In my node.js webpage I'm making a page preview similar to the Facebook link preview. I'm making a call to get the html of the page, and use it to create the preview.
$.ajax({
type: 'GET',
data: { "html": url },
url: "/htmlTest",
success: function (data) {
imgArray = [];
$('img', data).each(function () {
imgArray.push(this.src);
});
...
This is the server-side code that handles the request.
app.get('/htmlTest', function (req, res) {
res.writeHead(200, { 'content-type': 'text/html' });
request(req.query.html, function (error, response, body) {
if (error) {
res.write(error.toString());
res.end('\n');
}
else if (response.statusCode == 200) {
res.write(body);
res.end('\n');
}
})
});
Now what I've been noticing, is that it will just insert any css the other page uses into my page, which can really screw everything up. Why is this happening?
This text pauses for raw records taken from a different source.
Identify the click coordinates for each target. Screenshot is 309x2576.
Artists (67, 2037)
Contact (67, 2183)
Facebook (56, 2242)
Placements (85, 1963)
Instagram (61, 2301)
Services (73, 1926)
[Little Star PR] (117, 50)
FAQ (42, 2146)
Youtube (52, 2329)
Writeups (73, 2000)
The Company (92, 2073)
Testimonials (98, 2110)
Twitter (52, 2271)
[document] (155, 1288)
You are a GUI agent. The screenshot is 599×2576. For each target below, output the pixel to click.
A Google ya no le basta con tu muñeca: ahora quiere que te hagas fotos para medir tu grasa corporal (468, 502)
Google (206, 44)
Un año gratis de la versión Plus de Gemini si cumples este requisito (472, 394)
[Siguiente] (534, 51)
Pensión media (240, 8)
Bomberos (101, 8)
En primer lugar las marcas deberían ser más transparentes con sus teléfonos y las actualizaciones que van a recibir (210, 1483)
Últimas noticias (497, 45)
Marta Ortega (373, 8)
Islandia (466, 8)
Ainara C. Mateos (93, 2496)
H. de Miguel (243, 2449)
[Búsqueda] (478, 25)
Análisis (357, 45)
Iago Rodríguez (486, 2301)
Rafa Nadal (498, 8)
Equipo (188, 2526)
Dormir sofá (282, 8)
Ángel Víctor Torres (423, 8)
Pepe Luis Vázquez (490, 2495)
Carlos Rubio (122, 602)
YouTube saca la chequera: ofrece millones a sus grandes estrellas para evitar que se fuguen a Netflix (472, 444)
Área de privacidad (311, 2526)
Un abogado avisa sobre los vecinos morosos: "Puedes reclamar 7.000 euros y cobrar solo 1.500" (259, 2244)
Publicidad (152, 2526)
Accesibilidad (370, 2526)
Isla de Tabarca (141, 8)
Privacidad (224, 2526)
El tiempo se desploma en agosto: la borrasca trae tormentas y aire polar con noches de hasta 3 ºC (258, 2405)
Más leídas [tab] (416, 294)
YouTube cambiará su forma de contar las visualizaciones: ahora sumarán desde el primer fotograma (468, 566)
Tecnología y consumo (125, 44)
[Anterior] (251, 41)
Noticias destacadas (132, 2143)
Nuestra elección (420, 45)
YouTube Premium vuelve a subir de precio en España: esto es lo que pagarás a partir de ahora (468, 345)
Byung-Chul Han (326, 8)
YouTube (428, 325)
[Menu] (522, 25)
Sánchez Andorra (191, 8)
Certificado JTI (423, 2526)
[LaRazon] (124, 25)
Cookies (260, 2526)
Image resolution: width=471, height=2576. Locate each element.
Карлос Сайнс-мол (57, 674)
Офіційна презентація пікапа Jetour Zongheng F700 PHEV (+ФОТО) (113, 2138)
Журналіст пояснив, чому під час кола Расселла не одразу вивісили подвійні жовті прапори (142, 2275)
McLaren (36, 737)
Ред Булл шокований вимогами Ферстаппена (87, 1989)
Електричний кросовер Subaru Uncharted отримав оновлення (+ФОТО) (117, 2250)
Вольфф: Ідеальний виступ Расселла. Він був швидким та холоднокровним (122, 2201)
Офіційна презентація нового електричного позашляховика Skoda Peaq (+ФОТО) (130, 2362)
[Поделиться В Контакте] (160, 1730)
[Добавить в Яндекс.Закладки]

Also, while I'm at it, does anyone have any better ideas for a facebook-style page preview?
No. writeHead writes HTTP headers to the underlying TCP stream. It has absolutely nothing to do with HTML.
You're running into an issue because your server returns the wholesale HTML content of the requested URL. You then pass this string into jQuery, which is apparently adding contained CSS styles into your document.
Generally, it is a terrible idea to take random code from a user-supplied URL and run in the context of your page. It opens you to gaping security holes – the CSS artifacts you're seeing are one example.
To be blunt, your code has numerous problems, so bear with me as I point out some issues.
app.get('/htmlTest', function (req, res) {
res.writeHead(200, { 'content-type': 'text/html' });
Here, you respond to the browser with a success status (200) beore your server actually does anything. This is incorrect: you should only respond with either a success or error code after you know if the request succeeded or failed.
request(req.query.html, function (error, response, body) {
if (error) {
res.write(error.toString());
res.end('\n');
}
Here would be a good place to respond with an error code, since we know that the request did actually fail. res.send(500, error) would do the trick.
else if (response.statusCode == 200) {
res.write(body);
res.end('\n');
}
And here's where we could respond with a success code. Rather than use writeHead, use Express's set and send methods – things like Content-Length will be correctly set:
res.set('Content-Type', 'text/html');
res.send(body);
Now what happens if response.statusCode != 200? You don't handle that case. error is only set in the case of network errors (such as inability to connect to the target server). The target server can still respond with a non-200 status, and your node server would never respond to the browser. In fact, the connection would hang open until the user kills it. This could be fixed with a simple else res.end().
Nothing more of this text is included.